┌─ Document text

“We live in a wonderful world that is full of beauty, charm and adventure. There is no end to the adventures that we can have if only we seek them with our eyes open”. – Jawaharlal Nehru
As the 14-seat Sansa plane touched down on the tiny airstrip, my heart raced. After a long day of travel, I was finally there. I’d arrived safe and sound in the Osa Peninsula of Costa Rica. I could hardly wait to climb off the plane!
Our plane was met by the fervent waving hands of children who were outside playing in their yards adjacent to the runway. What an odd place to have a home, I mused yet at the same time I was delighted by such a warm and enthusiastic welcome to Puerto Jimenez. The actual airport was equivalent to the size of the runway. Small, empty and nondescript. What was even more unusual however was the tiny local cemetery right outside the door, alongside the runway. Just like other cemeteries I’ve seen throughout Latin America, this one was filled with ornately decorated white gravestones, all above ground and covered with fresh flowers.

└─

> **What the exercise asks**: From the Costa Rica travel story above, write out everything from "Our plane was" down to "with fresh flowers.", word for word.

┌─ Source material

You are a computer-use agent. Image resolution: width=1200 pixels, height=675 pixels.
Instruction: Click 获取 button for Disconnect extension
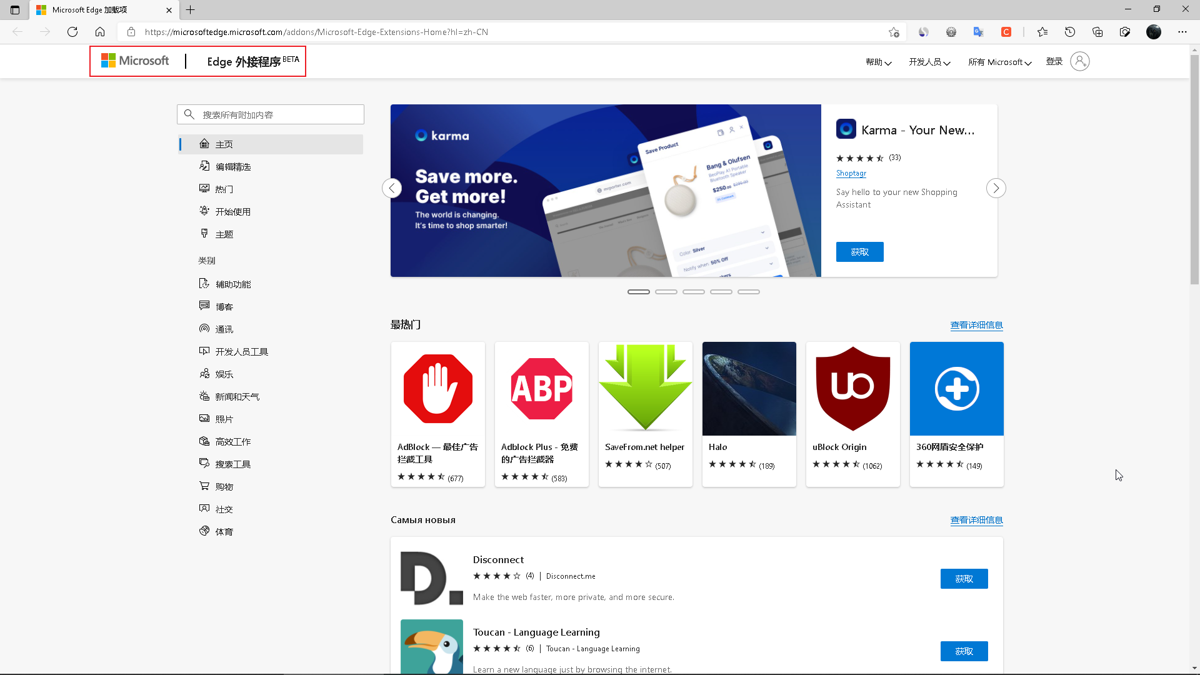coord(964,579)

└─

> **Exercise solution**:
Our plane was met by the fervent waving hands of children who were outside playing in their yards adjacent to the runway. What an odd place to have a home, I mused yet at the same time I was delighted by such a warm and enthusiastic welcome to Puerto Jimenez. The actual airport was equivalent to the size of the runway. Small, empty and nondescript. What was even more unusual however was the tiny local cemetery right outside the door, alongside the runway. Just like other cemeteries I’ve seen throughout Latin America, this one was filled with ornately decorated white gravestones, all above ground and covered with fresh flowers.